A randomized, controlled comparison of home versus institutional rehabilitation of patients with hip fracture
- PMID: 12194626
- DOI: 10.1191/0269215502cr525oa
A randomized, controlled comparison of home versus institutional rehabilitation of patients with hip fracture
Abstract
Objective: To compare ambulation outcomes between home and institutional rehabilitation of patients with hip fracture.
Design: Randomized controlled clinical equivalence trial.
Setting: The Queen Elizabeth Hospital in Hong Kong.
Subjects: Eighty-one patients with hip fracture.
Intervention: Study group patients (40) were discharged directly home from the acute hospital and visited by a physiotherapist an average of 4.6 times. The control group subjects (41) were discharged to a rehabilitation centre for further treatment lasting on average 36.2 days (SD 14.6) and they received physiotherapy daily.
Main outcome measures: Ambulation ability measured on a categorical scale.

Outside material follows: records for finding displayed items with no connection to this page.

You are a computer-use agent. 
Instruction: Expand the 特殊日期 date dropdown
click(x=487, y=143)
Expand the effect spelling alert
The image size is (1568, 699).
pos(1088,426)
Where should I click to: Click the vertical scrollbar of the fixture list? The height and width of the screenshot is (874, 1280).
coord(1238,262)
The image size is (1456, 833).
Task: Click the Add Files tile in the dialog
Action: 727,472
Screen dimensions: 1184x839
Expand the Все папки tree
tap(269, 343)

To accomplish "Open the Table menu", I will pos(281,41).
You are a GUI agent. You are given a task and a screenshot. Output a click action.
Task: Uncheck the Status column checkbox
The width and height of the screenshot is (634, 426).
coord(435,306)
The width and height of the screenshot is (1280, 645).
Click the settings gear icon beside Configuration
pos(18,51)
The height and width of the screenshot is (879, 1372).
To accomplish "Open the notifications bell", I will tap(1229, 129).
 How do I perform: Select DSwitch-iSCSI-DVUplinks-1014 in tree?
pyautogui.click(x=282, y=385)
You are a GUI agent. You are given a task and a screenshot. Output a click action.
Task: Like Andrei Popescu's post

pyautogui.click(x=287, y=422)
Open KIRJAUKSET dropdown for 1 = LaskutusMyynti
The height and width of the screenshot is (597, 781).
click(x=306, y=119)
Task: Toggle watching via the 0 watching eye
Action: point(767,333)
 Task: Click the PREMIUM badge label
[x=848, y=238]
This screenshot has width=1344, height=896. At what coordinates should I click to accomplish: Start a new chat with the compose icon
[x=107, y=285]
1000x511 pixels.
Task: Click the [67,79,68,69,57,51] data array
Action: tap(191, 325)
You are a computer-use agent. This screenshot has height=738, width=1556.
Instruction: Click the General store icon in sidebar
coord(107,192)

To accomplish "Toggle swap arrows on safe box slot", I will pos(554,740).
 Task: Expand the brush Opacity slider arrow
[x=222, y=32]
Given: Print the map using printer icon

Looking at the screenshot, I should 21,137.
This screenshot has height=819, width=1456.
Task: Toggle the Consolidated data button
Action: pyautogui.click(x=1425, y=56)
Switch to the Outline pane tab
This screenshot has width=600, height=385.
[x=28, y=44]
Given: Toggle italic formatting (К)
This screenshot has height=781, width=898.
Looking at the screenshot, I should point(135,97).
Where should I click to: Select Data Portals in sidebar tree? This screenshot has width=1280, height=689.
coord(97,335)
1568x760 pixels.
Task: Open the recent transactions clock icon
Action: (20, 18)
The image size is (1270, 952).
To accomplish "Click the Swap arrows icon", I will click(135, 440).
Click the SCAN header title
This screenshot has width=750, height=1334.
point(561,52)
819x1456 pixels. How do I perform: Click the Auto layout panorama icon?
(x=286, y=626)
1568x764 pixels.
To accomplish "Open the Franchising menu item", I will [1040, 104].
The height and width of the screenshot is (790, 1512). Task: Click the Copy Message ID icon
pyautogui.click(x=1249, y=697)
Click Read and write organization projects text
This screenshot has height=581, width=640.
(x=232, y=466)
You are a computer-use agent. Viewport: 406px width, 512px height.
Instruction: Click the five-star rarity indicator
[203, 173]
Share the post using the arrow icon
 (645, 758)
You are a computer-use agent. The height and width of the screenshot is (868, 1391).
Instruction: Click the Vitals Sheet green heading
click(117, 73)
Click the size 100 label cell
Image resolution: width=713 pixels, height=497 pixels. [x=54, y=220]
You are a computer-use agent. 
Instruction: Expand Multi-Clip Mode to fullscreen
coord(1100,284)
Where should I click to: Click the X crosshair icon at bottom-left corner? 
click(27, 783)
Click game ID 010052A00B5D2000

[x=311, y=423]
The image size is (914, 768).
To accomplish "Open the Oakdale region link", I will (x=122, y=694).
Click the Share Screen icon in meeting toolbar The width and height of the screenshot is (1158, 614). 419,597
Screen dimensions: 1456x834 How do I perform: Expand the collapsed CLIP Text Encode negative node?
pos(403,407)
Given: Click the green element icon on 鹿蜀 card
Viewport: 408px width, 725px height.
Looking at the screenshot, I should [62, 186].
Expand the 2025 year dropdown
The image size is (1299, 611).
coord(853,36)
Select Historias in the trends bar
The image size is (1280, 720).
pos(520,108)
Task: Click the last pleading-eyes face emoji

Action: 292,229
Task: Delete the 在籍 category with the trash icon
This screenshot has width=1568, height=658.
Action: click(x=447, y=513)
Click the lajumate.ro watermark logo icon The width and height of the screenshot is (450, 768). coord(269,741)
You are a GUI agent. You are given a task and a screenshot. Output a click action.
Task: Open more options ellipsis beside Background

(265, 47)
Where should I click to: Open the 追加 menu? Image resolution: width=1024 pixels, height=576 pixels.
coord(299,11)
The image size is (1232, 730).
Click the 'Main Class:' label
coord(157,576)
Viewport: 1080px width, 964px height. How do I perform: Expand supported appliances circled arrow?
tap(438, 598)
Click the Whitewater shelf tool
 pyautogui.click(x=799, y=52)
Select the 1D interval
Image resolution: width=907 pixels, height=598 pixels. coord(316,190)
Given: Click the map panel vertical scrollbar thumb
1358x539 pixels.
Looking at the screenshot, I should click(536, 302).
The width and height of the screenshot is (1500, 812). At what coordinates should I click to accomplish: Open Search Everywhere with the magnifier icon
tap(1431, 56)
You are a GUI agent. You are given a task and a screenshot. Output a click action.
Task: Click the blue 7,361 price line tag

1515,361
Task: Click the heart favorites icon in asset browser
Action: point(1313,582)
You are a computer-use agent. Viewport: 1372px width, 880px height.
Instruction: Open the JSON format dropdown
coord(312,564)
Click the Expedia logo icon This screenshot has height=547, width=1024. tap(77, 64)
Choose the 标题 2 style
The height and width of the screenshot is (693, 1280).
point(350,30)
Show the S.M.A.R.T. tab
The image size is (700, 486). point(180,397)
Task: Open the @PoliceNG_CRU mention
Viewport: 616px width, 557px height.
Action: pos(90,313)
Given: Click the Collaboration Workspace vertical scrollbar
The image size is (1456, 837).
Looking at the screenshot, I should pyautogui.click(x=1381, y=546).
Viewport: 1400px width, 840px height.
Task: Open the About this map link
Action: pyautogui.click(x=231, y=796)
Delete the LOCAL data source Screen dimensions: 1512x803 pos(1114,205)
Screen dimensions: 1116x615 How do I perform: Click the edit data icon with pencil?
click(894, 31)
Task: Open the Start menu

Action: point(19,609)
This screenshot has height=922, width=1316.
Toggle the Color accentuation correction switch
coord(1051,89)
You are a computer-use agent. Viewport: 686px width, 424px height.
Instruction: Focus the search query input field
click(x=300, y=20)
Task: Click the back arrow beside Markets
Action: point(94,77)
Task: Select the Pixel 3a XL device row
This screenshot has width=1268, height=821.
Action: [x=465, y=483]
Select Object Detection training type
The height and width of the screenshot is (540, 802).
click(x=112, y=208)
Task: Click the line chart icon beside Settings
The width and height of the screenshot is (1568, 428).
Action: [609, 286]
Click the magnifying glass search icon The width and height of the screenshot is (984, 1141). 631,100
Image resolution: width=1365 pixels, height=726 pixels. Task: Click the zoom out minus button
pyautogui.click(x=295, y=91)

Results: The mean age of the subjects was 75 years (SD 8.3 years). Females comprised 60% of all the subjects and majority were retired or home makers. Both groups of patients improved in their ambulation ability during their rehabilitation period but neither group achieved their pre-ambulatory status by the time of completion of the study. The study group achieved significantly higher ambulation scores (p < 0.05) for community and household ambulation compared with the control group by the end of the study, a year after operation.
Conclusion: Five visits by a physiotherapist in the patient's home after discharge from an acute hospital after surgical treatment for hip fracture yielded better results in ambulation ability than one month of conventional institution-based rehabilitation.